Thoughts on writerly glamour? Snafus? Trading up to a better set of problems? Mopping robots?

5 comments:

tate hallaway said...

I posted my reaction to the event on my site: http://tatehallaway.blogspot.com/2007/10/signing-weirdness.html

Because part of my reaction to all of this tends to be to wonder if book signings are really worth it for the authors and/or the bookstores.

Anonymous said...

Well, you never know - since it sounds like you handled it with grace, it may have made this particular group of people who have the opportunity to handsell your book remember your name and book cover/title a lot better than if all went swimmingly in that sea of authors. (Handselling being a big deal, over space and time.)

BTW, Kelly, your books have really nice packaging - I've found them surprisingly easy to hand over to people and say "read this," even if they're not big SF or fantasy fans. Like, the women in my office are mostly into mysteries and Top 10 Lit stuff and our fiction reading tastes don't overlap much, but they grabbed it up.

-CJD

Baughn said...

Nothing remotely like a signing ever happens up here in northern Norway, of course. I don't think they affect things much at all, except when someone decides to write about the signing.

Which is how I found your books - a blogger (by name of Jon, I believe) pointed them out, and they were good. I enjoyed webmage. I enjoyed cybermancy more - it's time someone got P. out of that mess.

For the sort of writing you do.. blogs, news sites, and other word-of-mouth-enhancing measures seem best.

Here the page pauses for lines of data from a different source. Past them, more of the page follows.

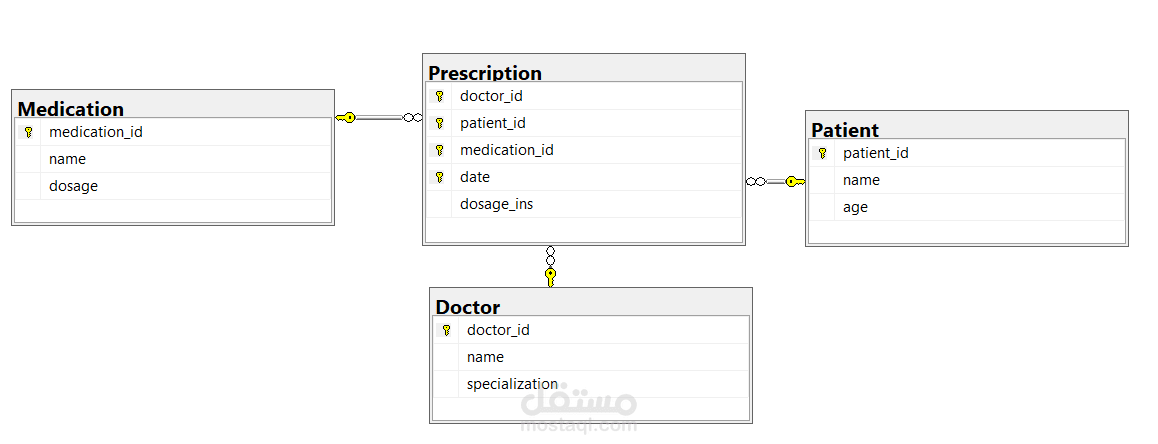Viewport: 1158px width, 444px height.
Task: Click the mostaql.com watermark link
Action: tap(578, 426)
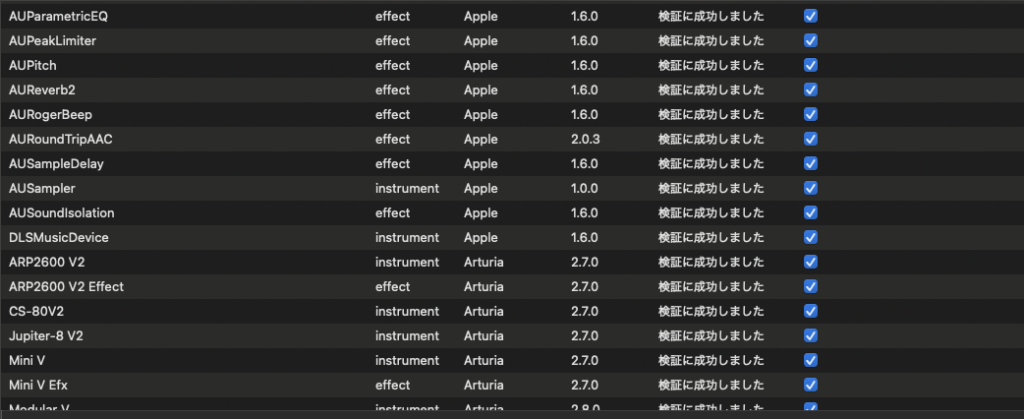Toggle the ARP2600 V2 Effect checkbox
1024x419 pixels.
tap(811, 286)
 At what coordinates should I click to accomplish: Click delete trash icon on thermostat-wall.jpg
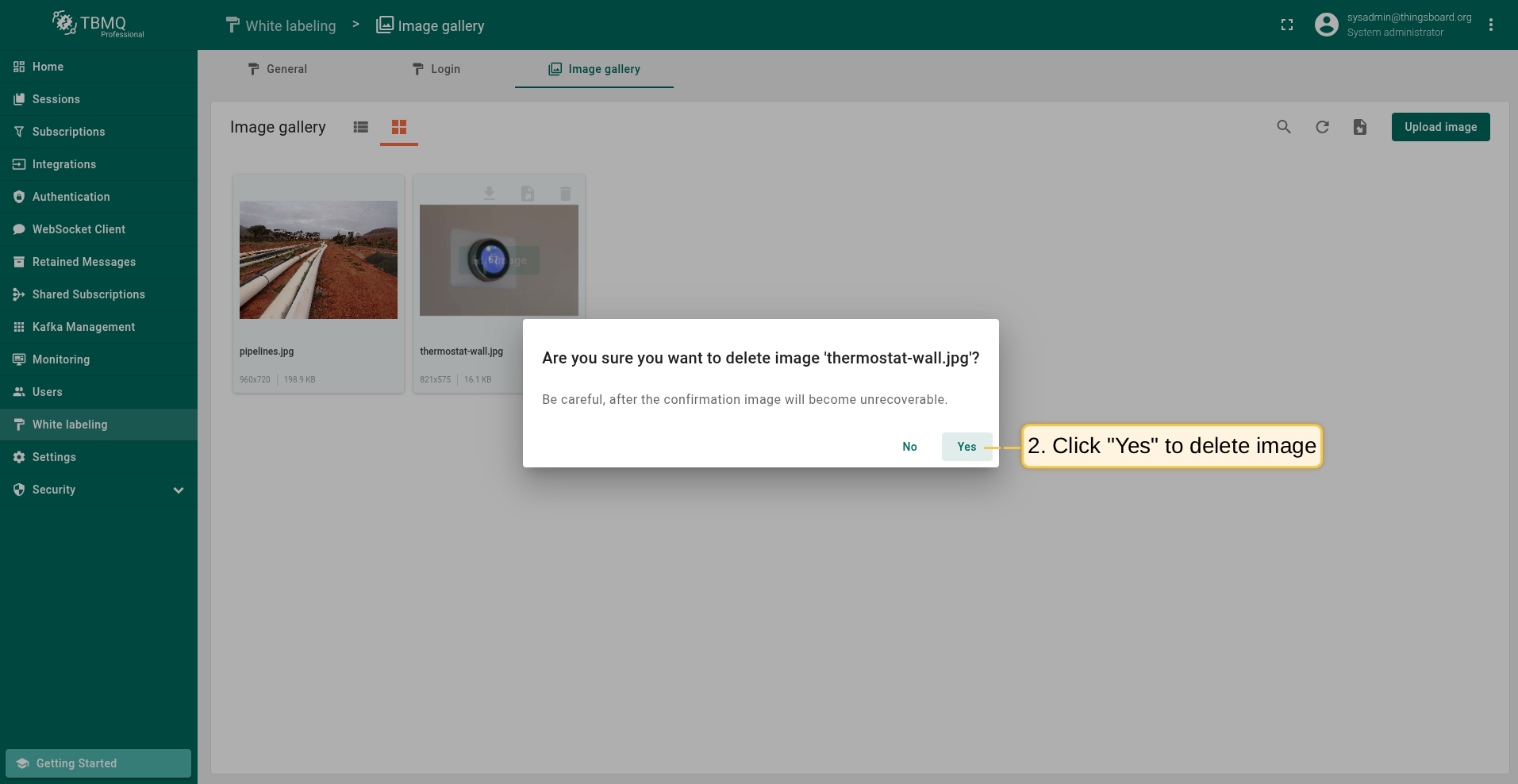(565, 193)
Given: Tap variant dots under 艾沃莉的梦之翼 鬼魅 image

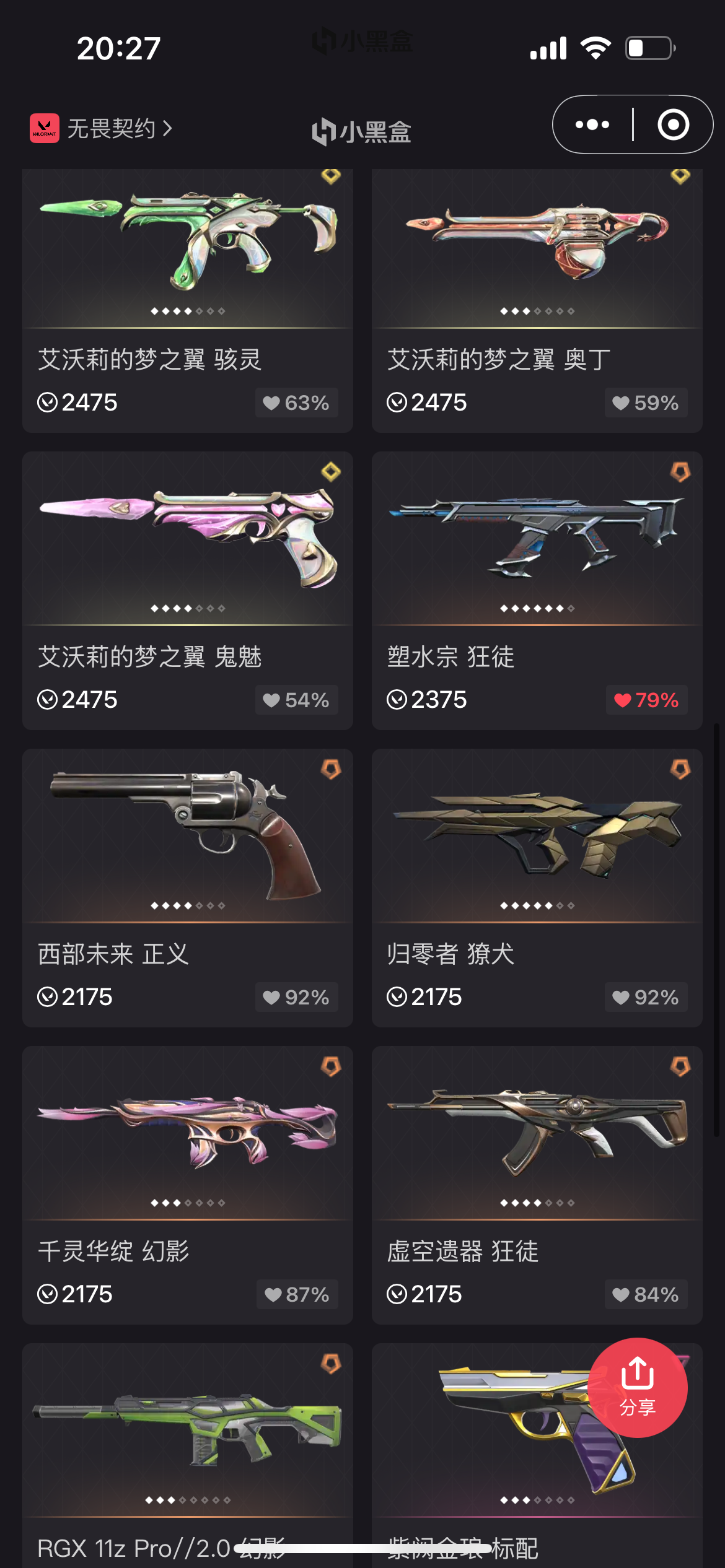Looking at the screenshot, I should (x=188, y=608).
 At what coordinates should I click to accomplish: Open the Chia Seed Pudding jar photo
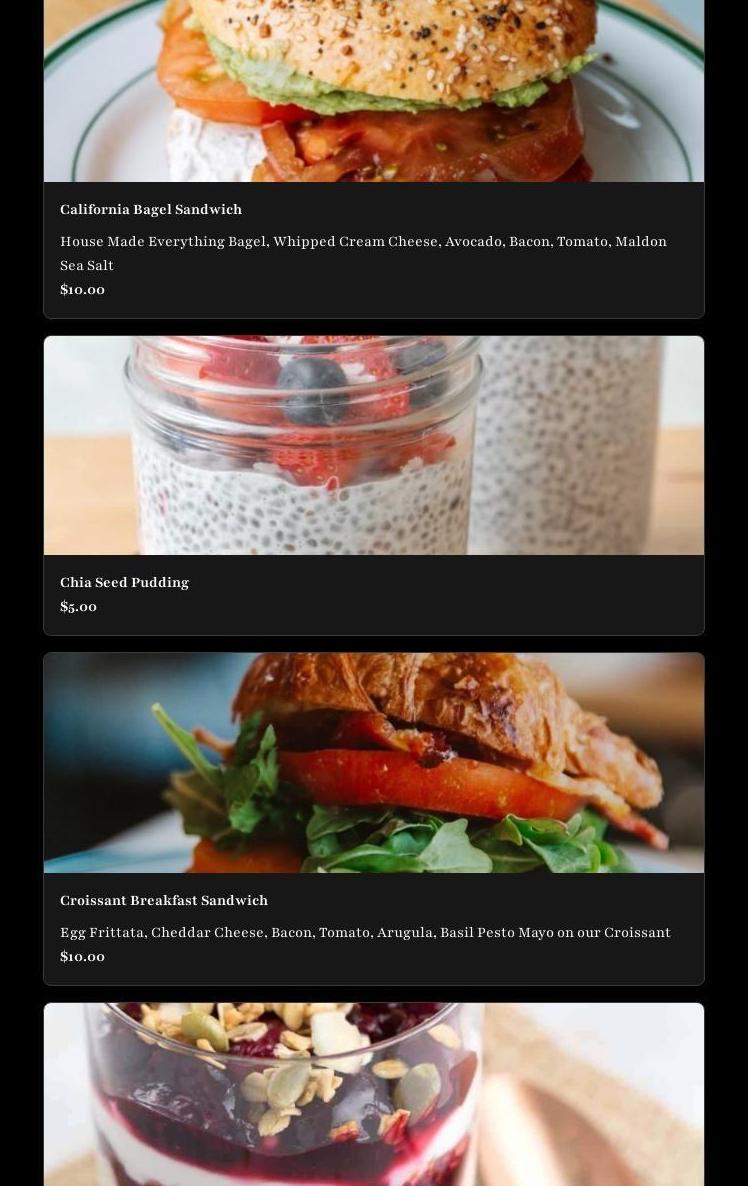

I'd also like to note that I've lost count of the number of Baen books I've bought after reading the first third for free.

Kelly McCullough said...

Hi Baughn,

I'm glad you enjoyed the WebMage books. It's always cool to hear that. I think you're probably right about book signings (as is Tate in her take on them) and that they're not a huge driver of book sales. I don't really know what drives sales beyond trying to write the best book I possibly can, so that's where I focus most of my efforts. I'd love to see more publishers doing what Baen is doing with electronic teasers and free books.

Kelly McCullough said...

CJD,

Thanks. I attempted grace at least, though it's always hard to tell if you're really achieving it from the inside. It really wasn't anyone's fault and all that getting all diva about it would have done was raise my blood pressure and upset the bookstore folks. On the packaging, yes, I really lucked out there. It looks nothing like I'd have expected and doesn't incorporate any of the suggestions that they asked me for, and that's all good.